═════ PROVIDED DATA

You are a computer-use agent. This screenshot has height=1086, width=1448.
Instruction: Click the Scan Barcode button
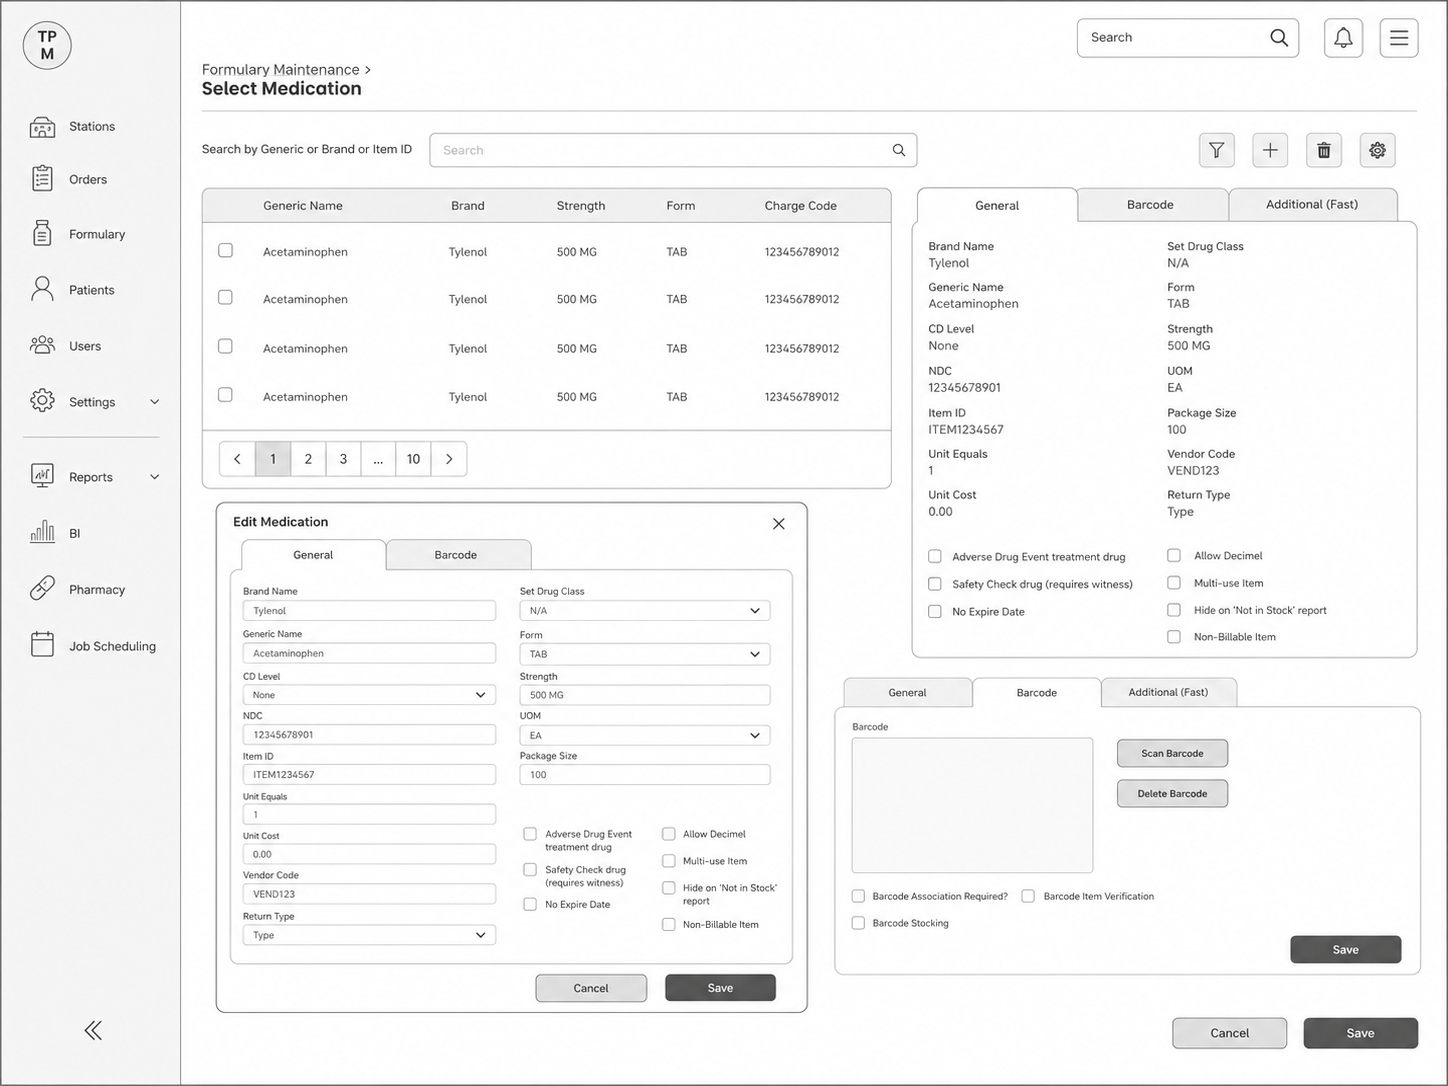click(1172, 753)
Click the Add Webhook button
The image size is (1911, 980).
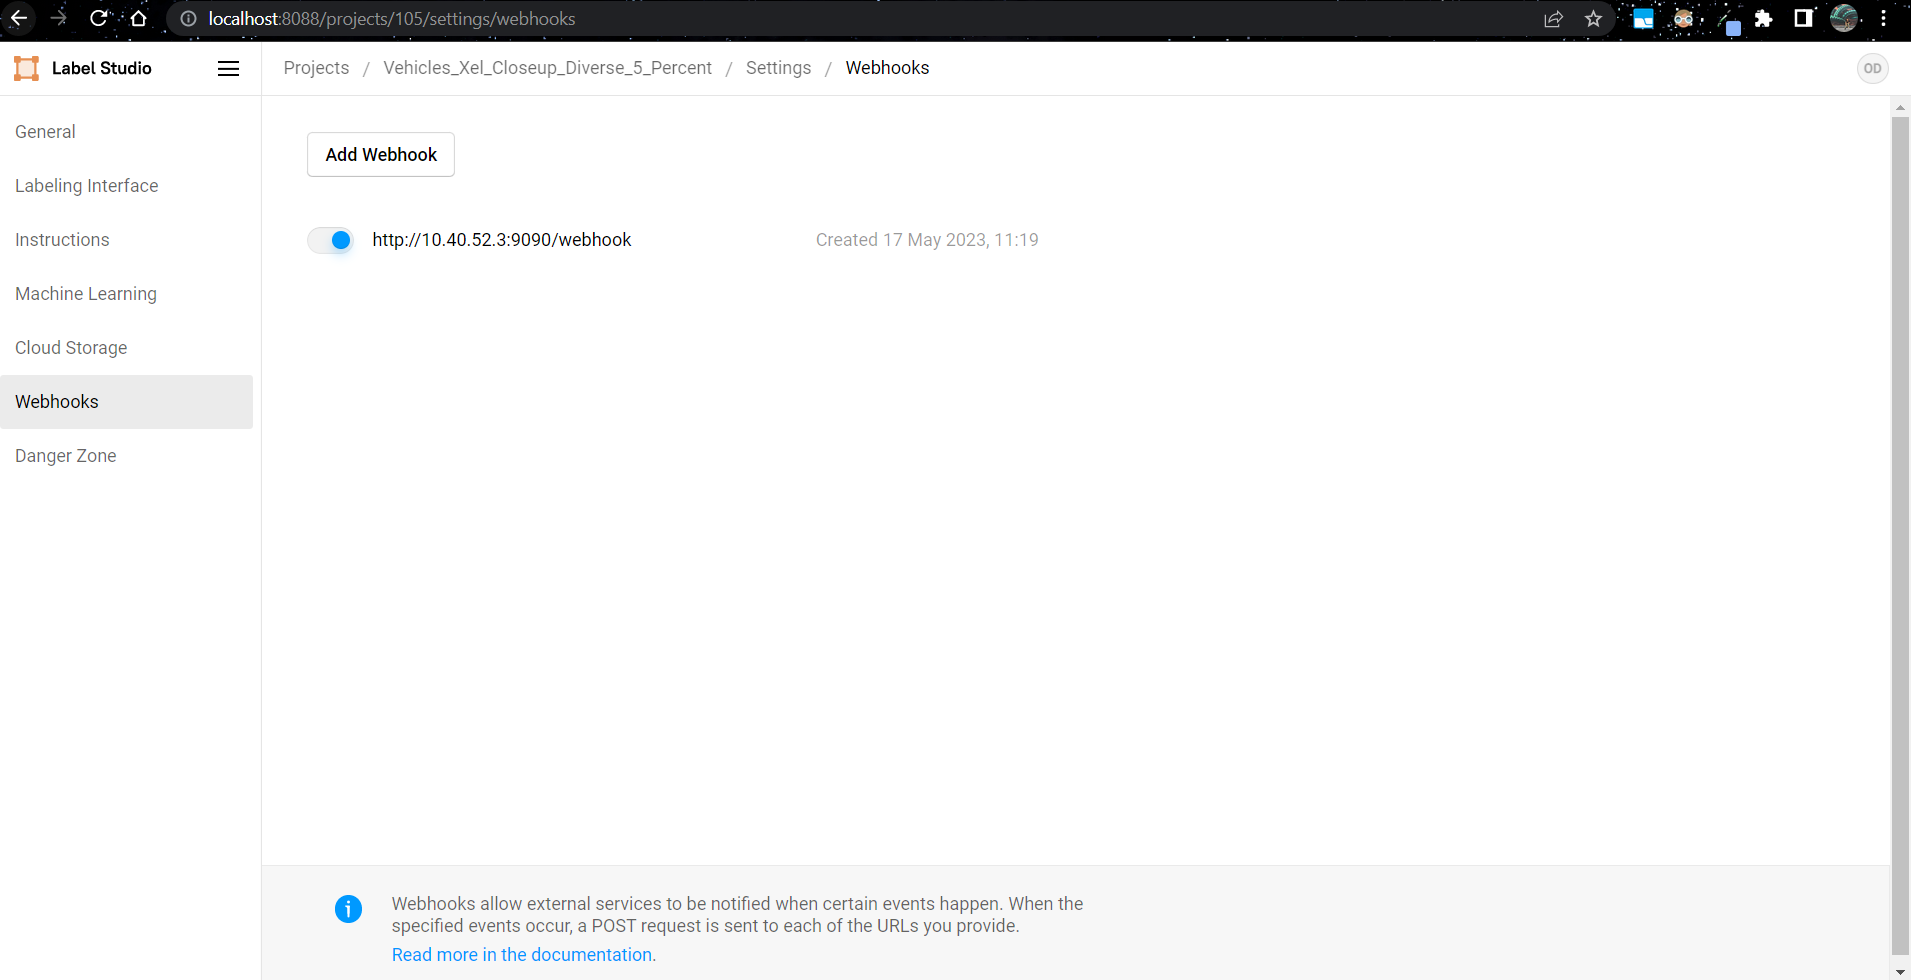381,154
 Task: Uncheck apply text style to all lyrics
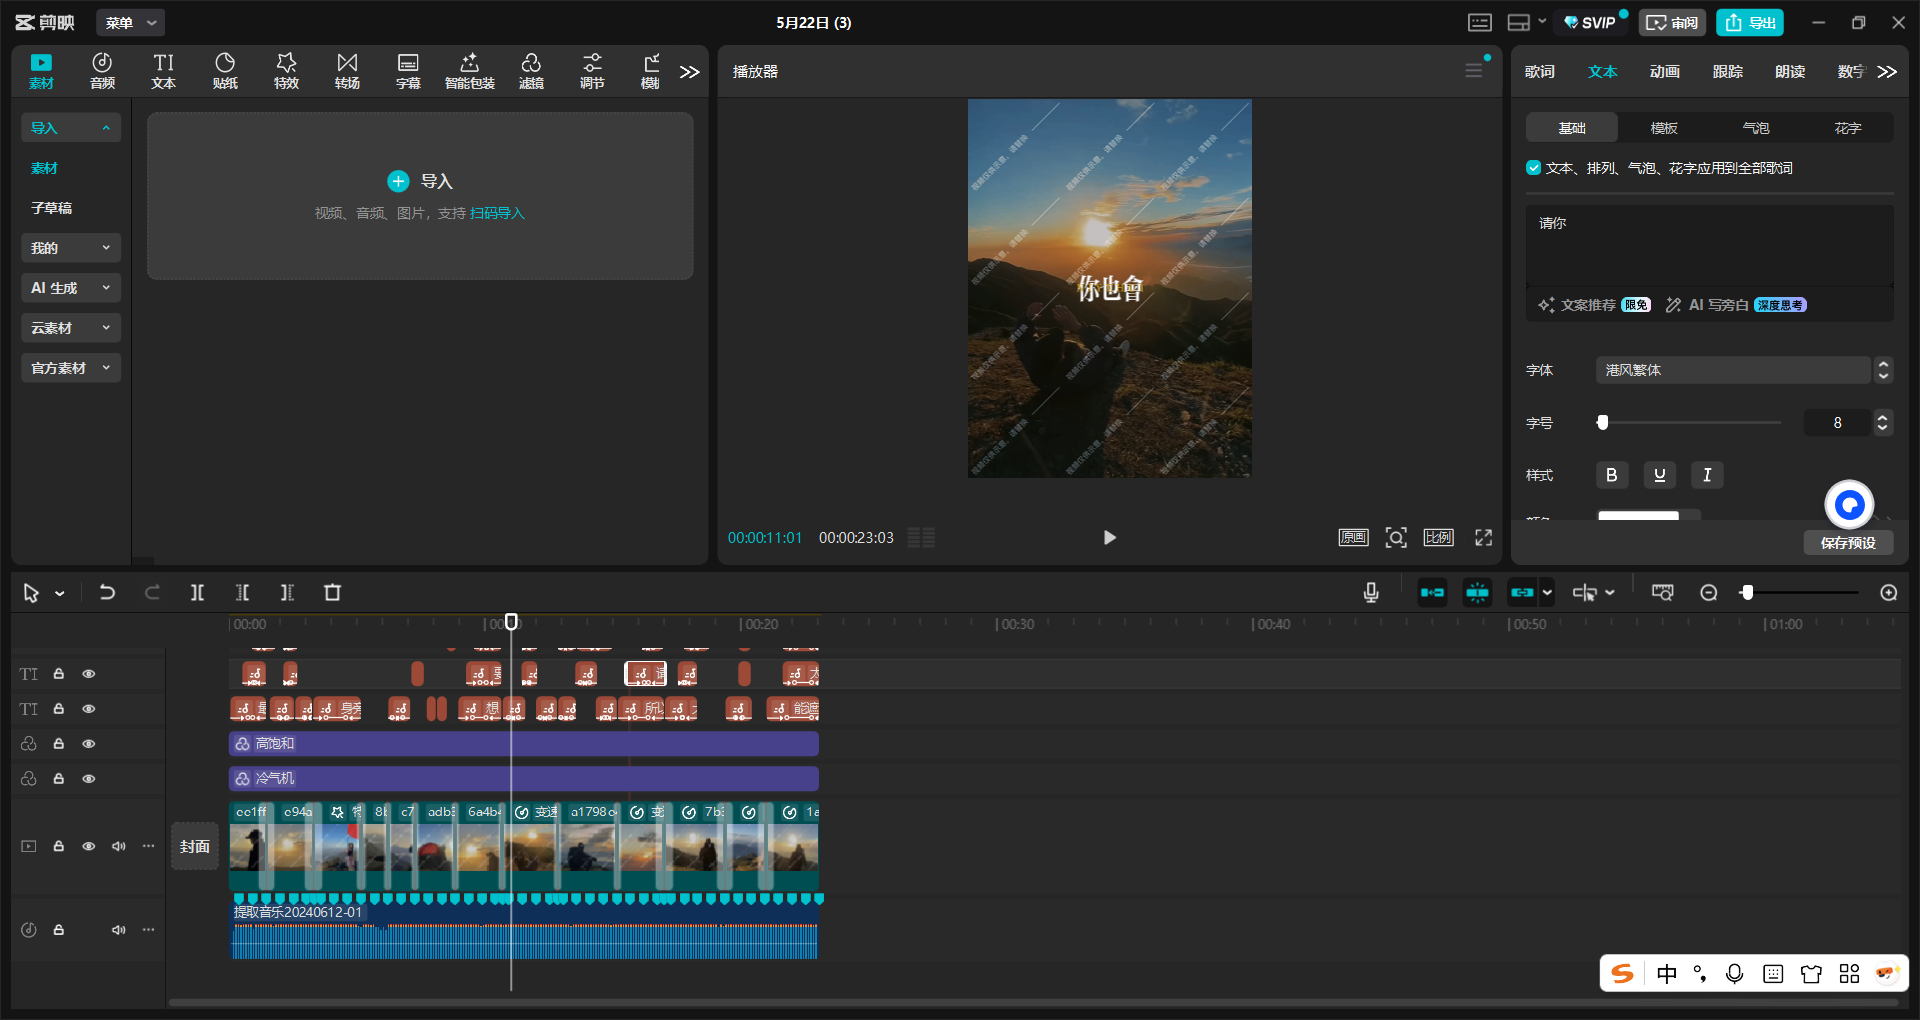click(1533, 168)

══════════

Convert every line of all the items above into a numbered list, skipping blank lines and leaving out the pictures.

(TASK SOLUTION):
1. You are a computer-use agent. This screenshot has height=1086, width=1448.
2. Instruction: Click the Scan Barcode button
3. click(1172, 753)
4. Click the Add Webhook button
5. The image size is (1911, 980).
6. 381,154
7.  Task: Uncheck apply text style to all lyrics
8. click(1533, 168)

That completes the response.